Solved – Elbow criteria to determine number of cluster

clusteringk-means

It is mentioned here that one of the methods to determine the optimal number of clusters in a data-set is the "elbow method". Here the percentage of variance is calculated as the ratio of the between-group variance to the total variance.

I felt difficult in understanding this calculation. Can any one explain how to calculate the percentage of variance for a data-set represented as feature matrix $F \in \mathbf{R}^{m \times n}$, where $m$ is the feature dimension and $n$ is the number of data points. I use the k-means algorithm for clustering.

Best Answer

The idea underlying the k-means algorithm is to try to find clusters that minimize the within-cluster variance (or up to a constant the corresponding sum of squares or SS), which amounts to maximize the between-cluster SS because the total variance is fixed. As mentioned on the wiki, you can directly use the within SS and look at its variation when increasing the number of clusters (like we would do in Factor Analysis with a screeplot): an abrupt change in how SS evolve is suggestive of an optimal solution, although this merely stands from visual appreciation. As the total variance is fixed, it is equivalent to study how the ratio of the between and total SS, also called the percentage of variance explained, evolves, because in this the case it will present a large gap from one k to the next k+1. (Note that the between/within ratio is not distributed as an F-distribution because k is not fixed; so, test are meaningless.)

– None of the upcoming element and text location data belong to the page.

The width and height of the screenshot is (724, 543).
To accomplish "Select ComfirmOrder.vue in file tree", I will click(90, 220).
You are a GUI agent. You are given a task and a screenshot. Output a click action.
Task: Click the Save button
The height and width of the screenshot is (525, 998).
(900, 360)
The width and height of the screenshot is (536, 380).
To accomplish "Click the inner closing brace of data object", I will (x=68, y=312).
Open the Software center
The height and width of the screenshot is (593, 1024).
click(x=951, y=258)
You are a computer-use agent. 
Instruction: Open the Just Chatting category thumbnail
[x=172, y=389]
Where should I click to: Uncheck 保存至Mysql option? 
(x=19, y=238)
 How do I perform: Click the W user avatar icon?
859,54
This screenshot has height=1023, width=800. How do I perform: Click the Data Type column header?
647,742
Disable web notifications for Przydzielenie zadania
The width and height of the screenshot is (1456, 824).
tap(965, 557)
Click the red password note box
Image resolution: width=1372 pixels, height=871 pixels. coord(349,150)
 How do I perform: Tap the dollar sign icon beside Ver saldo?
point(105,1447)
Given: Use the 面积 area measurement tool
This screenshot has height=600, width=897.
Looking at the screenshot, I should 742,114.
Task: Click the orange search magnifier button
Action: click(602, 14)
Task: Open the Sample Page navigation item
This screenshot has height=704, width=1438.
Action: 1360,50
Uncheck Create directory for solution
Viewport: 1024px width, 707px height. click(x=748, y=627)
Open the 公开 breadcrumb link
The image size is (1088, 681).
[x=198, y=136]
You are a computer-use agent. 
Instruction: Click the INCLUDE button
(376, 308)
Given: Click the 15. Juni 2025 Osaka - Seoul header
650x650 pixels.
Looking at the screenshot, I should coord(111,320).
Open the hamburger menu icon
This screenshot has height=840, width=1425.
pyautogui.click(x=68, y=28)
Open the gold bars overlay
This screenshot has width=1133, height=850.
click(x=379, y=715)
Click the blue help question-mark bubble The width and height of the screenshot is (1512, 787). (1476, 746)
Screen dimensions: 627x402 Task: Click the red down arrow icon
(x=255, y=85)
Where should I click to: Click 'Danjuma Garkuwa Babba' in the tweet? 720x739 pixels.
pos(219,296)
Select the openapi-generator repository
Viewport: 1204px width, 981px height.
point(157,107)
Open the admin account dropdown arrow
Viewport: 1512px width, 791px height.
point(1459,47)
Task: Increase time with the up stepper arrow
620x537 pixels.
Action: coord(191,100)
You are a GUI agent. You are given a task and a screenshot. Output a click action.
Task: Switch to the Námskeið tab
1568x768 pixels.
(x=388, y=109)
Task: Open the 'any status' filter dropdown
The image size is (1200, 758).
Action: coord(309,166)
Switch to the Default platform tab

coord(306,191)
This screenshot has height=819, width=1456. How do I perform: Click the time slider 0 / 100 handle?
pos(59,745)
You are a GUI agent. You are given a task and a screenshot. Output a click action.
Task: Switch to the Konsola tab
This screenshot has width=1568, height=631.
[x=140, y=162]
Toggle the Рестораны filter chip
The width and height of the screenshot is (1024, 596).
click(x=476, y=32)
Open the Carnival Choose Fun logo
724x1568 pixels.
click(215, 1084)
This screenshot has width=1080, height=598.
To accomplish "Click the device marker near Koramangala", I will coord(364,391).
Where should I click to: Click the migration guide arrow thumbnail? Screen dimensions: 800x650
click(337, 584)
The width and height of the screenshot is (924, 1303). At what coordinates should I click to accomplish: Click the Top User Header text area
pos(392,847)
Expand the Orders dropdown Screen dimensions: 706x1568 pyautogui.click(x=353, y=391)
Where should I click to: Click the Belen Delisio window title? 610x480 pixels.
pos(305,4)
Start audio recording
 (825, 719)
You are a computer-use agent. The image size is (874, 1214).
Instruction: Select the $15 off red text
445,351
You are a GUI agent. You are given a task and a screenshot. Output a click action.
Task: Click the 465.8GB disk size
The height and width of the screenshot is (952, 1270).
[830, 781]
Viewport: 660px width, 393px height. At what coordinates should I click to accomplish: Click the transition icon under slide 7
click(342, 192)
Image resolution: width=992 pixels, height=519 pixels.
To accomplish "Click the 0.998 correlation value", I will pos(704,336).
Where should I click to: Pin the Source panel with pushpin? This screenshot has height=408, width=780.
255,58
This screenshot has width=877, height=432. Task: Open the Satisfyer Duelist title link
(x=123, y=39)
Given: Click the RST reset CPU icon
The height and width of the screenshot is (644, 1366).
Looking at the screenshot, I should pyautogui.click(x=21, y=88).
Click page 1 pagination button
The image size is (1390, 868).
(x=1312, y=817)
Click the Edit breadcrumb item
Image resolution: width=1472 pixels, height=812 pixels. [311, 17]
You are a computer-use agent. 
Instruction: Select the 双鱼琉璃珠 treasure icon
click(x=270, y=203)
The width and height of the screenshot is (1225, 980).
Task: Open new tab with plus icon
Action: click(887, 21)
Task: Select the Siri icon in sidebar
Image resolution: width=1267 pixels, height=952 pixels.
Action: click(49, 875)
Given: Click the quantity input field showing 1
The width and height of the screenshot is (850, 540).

In sum, you just have to compute the squared distance between each data point and their respective center (or centroid), for each cluster--this gives you the within SS, and the total within SS is just the sum of the cluster-specific WSS (transforming them to variance is just a matter of dividing by the corresponding degrees of freedom); the between SS is obtained by substracting the total WSS from the total SS, the latter being obtained by considering k=1 for example.

By the way, with k=1, WSS=TSS and BSS=0.

If you're after determining the number of clusters or where to stop with the k-means, you might consider the Gap statistic as an alternative to the elbow criteria:

Tibshirani, R., Walther, G., and Hastie, T. (2001). Estimating the numbers of clusters in a data set via the gap statistic. J. R. Statist. Soc. B, 63(2): 411-423.